PROBLEM DETAILS: Could you rewrite the lines between the one containing "At what coordinates" and the one containing "coord(306,77)", inclusive, as a Markdown table with columns Row and Line, skipping blank lines?

INPUT FOR THIS TASK:
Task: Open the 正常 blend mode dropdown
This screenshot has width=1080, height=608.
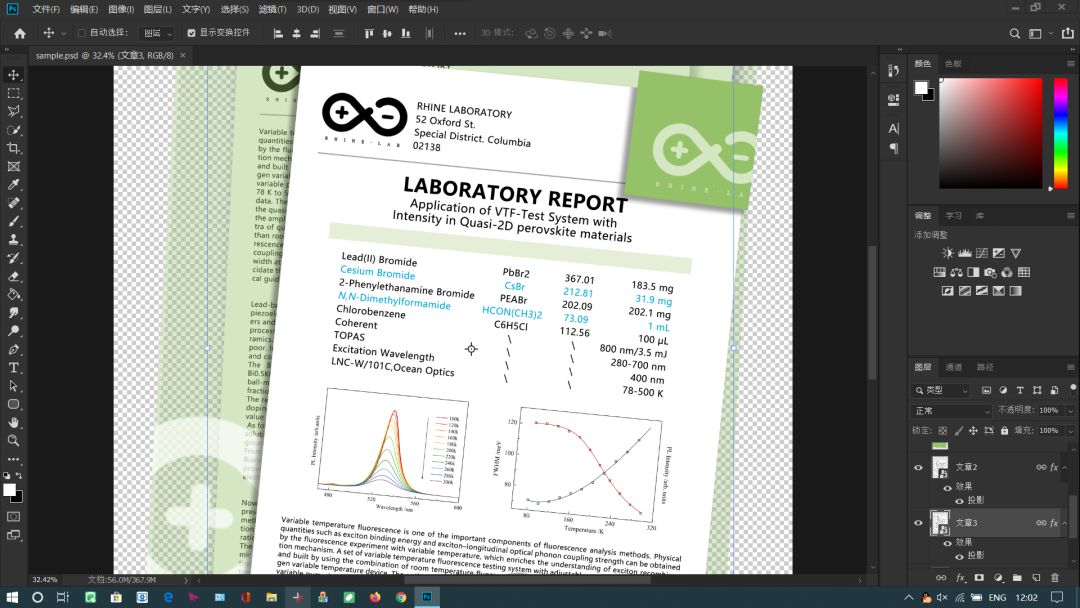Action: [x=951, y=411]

==

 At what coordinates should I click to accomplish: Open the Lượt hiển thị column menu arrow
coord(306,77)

THE ANSWER:
| Row | Line |
|---|---|
| 1 |  At what coordinates should I click to accomplish: Open the Lượt hiển thị column menu arrow |
| 2 | coord(306,77) |